The last two episodes have an arc set in place – Angel taking down both Wolfram And Hart and The Circle Of The Black Thorn and while “Power Play” is a little anti-climatic, I did enjoy learning about Angel inheriting Cordelia’s visions (why didn’t the writers bring her back for the last two?).
“Not Fade Away” is our big series ender and while I prefer Buffy’s more upbeat ending in “Chosen” a year prior, as last ever episodes go, this is good (although Six Feet Under’s “Everyone’s Waiting” is so much better).

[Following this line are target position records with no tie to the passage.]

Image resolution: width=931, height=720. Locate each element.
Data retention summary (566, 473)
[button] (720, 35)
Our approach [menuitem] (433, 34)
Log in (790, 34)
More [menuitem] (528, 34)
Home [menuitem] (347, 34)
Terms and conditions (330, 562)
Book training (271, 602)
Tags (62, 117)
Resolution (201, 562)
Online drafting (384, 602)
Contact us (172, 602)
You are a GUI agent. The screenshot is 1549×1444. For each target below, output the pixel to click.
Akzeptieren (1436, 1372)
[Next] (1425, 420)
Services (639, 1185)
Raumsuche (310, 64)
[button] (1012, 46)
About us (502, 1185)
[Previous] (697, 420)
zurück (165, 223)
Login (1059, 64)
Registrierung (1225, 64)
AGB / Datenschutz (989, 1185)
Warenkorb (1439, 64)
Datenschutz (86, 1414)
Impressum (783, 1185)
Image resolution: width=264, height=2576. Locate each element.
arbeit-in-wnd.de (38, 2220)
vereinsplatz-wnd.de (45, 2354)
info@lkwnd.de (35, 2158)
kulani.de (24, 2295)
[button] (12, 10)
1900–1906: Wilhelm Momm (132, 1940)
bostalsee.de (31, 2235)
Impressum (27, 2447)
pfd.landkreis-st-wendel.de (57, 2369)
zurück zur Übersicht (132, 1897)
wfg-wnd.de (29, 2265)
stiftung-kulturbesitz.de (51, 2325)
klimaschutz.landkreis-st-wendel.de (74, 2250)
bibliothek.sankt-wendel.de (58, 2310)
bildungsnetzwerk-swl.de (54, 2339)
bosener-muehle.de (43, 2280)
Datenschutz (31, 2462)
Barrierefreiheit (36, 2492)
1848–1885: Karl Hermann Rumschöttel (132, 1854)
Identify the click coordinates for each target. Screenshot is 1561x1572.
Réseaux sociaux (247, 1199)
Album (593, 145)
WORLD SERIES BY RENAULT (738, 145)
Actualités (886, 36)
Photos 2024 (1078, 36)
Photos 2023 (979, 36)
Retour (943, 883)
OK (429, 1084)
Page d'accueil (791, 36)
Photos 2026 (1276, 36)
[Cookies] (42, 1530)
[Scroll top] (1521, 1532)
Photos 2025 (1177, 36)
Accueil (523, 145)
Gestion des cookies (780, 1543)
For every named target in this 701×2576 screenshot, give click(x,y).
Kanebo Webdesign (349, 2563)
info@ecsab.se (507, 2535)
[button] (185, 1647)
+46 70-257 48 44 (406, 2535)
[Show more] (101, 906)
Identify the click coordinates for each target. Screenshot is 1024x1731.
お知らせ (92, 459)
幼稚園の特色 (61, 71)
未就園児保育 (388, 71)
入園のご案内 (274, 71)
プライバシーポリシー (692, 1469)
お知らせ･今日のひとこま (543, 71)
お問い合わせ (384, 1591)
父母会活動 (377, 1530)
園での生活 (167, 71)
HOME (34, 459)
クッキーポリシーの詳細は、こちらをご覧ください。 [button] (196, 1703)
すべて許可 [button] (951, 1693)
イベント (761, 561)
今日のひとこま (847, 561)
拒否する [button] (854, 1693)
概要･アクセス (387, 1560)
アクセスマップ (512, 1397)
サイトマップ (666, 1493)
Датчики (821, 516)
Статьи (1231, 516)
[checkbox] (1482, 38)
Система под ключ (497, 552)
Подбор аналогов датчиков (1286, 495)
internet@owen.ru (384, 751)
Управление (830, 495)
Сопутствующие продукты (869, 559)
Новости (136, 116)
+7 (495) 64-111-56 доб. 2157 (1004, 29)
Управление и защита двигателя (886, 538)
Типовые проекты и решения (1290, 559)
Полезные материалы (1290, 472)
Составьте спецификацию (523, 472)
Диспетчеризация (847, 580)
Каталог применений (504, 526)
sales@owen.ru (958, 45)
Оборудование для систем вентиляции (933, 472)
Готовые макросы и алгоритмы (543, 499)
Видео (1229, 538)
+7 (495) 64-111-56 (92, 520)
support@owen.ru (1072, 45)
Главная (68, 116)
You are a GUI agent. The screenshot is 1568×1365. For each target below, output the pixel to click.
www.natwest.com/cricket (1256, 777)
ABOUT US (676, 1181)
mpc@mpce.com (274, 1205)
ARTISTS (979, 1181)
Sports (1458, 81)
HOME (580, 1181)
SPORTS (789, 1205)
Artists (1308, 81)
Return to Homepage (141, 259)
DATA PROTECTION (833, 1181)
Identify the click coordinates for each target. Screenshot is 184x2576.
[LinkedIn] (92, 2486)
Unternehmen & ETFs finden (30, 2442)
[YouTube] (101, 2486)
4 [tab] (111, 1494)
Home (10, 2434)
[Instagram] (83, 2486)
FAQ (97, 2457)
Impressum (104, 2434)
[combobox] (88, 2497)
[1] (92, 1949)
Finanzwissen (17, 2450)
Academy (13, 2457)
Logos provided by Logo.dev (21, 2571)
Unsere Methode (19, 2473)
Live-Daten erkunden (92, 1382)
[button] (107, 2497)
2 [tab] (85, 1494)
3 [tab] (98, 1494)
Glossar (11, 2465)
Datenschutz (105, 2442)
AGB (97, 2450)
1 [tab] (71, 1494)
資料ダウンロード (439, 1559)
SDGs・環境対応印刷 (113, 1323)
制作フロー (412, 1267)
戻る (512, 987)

Wesley’s death affected me, Connor and Angel teaming up to beat on Hamilton was nice as was Wolfram And Hart coming down (is Eve dead?), though things like Harmony being a traitor and Lorne coerced into murdering Lindsey was a little disappointing. Angel’s final line as he, Spike, Gunn and Illyria stood side by side to take on a hoard of baddies is also effective. This isn’t the most ideal way the series could’ve ended but unlike other series, we did get an ending that does provoke thoughts and feelings, if not entirely positive ones. Goodbye Angel, while Torchwood may be vying for your crown you were the original and you still are the best.
DVD EXTRAS: It’s the last season so the extras really had to go all out and you know what, they totally did. Disc1 has an amusing commentary for “Conviction” by Joss Whedon the “Hey Kids: It’s Smile Time” featurette to back itself up but Disc 2 was even better with both Steven S. DeKnight, David Fury, Skip Schoolnik and Juliet Landau offering their own thoughts on Angel and Spike’s chequered history in their commentary for “Destiny”. Similarly effective is the dream team of David Boreanaz, Christian Kane and Brent Fletcher for “Soul Purpose” on Disc 3. Disc 4 gives us commentaries on two of the best episodes with “You’re Welcome” (David Fury/Christian Kane/Sarah Thompson) and “A Hole In The World” (Joss Whedon/Alexis Denisof/Amy Acker) as well as pulling in Charisma Carpenter for the “Angel 100” feature while Disc 5 has Adam Baldwin, Sarah Fain, Elizabeth Craft and Skip Schoolnik for “Underneath” and a blinding feature on stunts for the episode “Shells”. Disc 6 rounds things off nicely as Jeffrey Bell talks fondly of “Not Fade Away”, while other features include the usual set of bloopers, an informative overview of the fifth season, a nice run down of Angel’s best episode (though one or two choices are mystifying) and Recurring Villainy is great for fans of Darla, Drusilla, Lilah and Lindsey. With extras as comprehensive as this, no wonder the likes of Lost and Doctor Who go all out. There is a standard here of quality and quantity that only recently TV shows on DVD are beginning to strive for.
EPISODE RATING FROM 1 TO 10:
5x01: Conviction = 9/10, 5x02: Just Rewards = 8/10,
5x03: Unleashed = 6/10, 5x04: Hell Bound = 9/10,
5x05: Life Of The Party = 8/10, 5x06: The Cautionary Tale Of Numero Cinco = 4/10,
5x07: Lineage = 9/10, 5x08: Destiny = 10/10,
5x09: Harm’s Way = 7/10, 5x10: Soul Purpose = 9/10,
5x11: Damage = 8/10, 5x12: You’re Welcome = 10/10,
5x13: Why We Fight = 5/10, 5x14: Smile Time = 8/10,
5x15: A Hole In The World = 10/10, 5x16: Shells = 9/10,
5x17: Underneath = 8/10, 5x18: Origin = 9/10,
5x19: Time Bomb = 7/10, 5x20: The Girl In Question = 3/10,
5x21: Power Play = 8/10, 5x22: Not Fade Away = 10/10.
Season Five is currently available on VHS and DVD.